Short exercise: In the fishing crew thread below, list every first name that a poster signs at the end of a post, along with that poster's username.

Given text:
------------------------------------------------------------------------

# Looking for a couple for the season...



## Ron19 (Jan 8, 2009)

I could use a couple guys to fill out the crew for the upcoming season. Military pcs and such have depleted the crew. If this is for you, let me know....

We usually(9 out of 10 trips)leave from FWB.
You'll need to help out with gas and such. You'll know how much in advance. Usually around $40-50. 
You'll have at least 4-5 days heads up on when we plan on going out. 
You'll need to help with clean up. 
We fish all over the place. Majority is offshore. 
If you dive thats a bonus. 

Sound good? Hit me up. 

We like to go out and have a good time and enjoy our little slice of paradise. We usually have a game plan, but from time to time we'll just head out and see what we can get into.


----------



## wackydaddy (Jul 24, 2009)

Hey Ron haven't linked up with you in awhile, I bought a boat and then sold it when I moved. I moved back a few months ago and looking for a ride from time to time. I've got rod and reel for jigging or anything less than, and hopefully getting dive certified in the next month or two.


----------



## kiefersdad (Apr 26, 2013)

*Fishing Trip*

Hello,
If I get a few days notice for a fishing trip I'd be thrilled. Most of the time I go on a day or two notice. I have my own boat but it sure is nice to be able to drive my truck and leave the boat behind and not be the Captain all the time. I'll help with the gas as well as cleaning of fish and boat and not bad with a gaff or a net. I have my own roads and usually plenty of bait. Call anytime. thanks, Mike 850 623 9296


----------



## goheel (Feb 3, 2011)

I'm also interested in going. a newbie but eager to learn.


----------



## AndyS (Nov 22, 2011)

PM sent


----------



## Ron19 (Jan 8, 2009)

Got all the replies fella's. Thanks for the interest. I'll be in touch shortly.


----------



## FishStalker (Jul 7, 2013)

Would be more than interested since I just got here a couple months ago and shouldn't be weaving no time soon!


----------



## yxlr8urlife (Sep 7, 2013)

hello Ron,

I am very interested. I am in Pensacola but willing to go to FWB for a day of fishing. I am a disabled Vet and I do not work, so I have plenty of time. I am new to the area and just picked up fishing, but I am willing to and eager to learn. If you still have room hit me up.

Thanks,
Willie


----------



## Randall2point0 (Feb 11, 2011)

Wirelessly posted

Hey

I have my own gear and I'm willing chip in for fuel, clean fish, and boat. I work m-f so I'm limited to fishing on the weekends. Need that extra body please give me a call. 

850-619-9297


----------



## Catchin Hell (Oct 9, 2007)

Still here anytime Ron...


----------



## Polock21 (Apr 29, 2013)

Ron, I was just talking to a few buddies about trying to link up with someone on the forum to go offshore with. I am experienced with offshore fishing and would love to get back out on the water. I'm military myself along with my friends(up to 3 others or even by myself). I have owned my own boat, can easily back up the trailer, clean the sled, cut bait etc. Send me a PM if interested. Thanks-Ryan


----------

------------------------------------------------------------------------

Dataset excerpts:
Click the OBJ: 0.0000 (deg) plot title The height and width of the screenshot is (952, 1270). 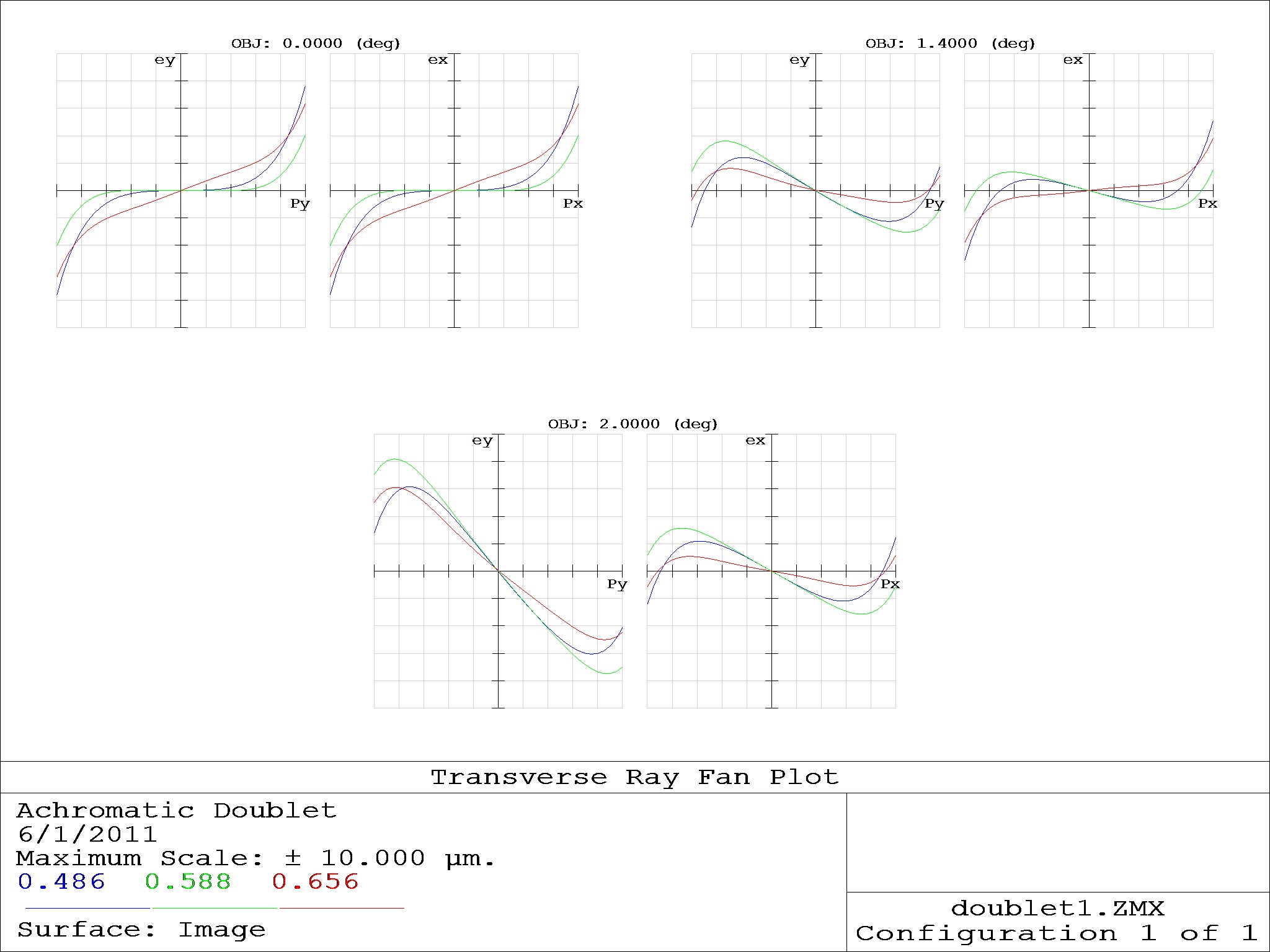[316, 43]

------------------------------------------------------------------------

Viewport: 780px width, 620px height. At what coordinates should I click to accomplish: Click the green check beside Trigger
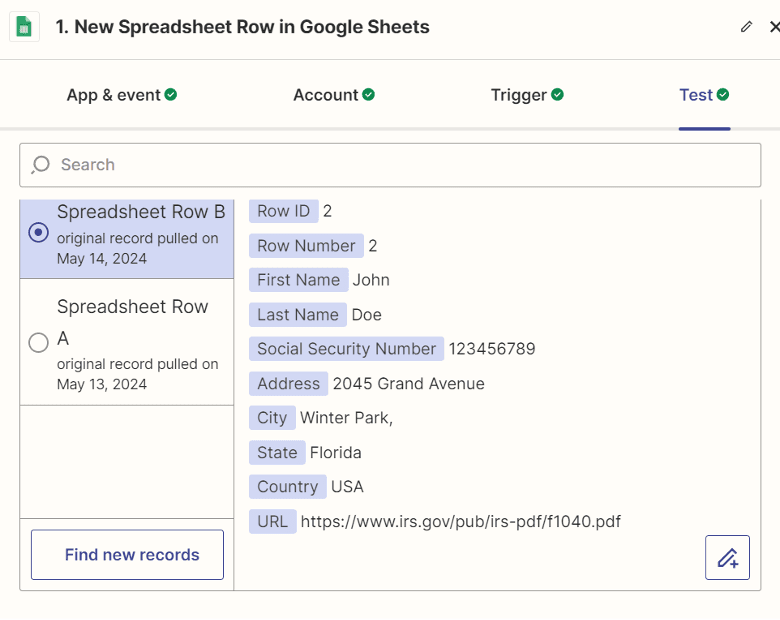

------------------------------------------------------------------------

Solution to this exercise:
- Mike (kiefersdad)
- Willie (yxlr8urlife)
- Ryan (Polock21)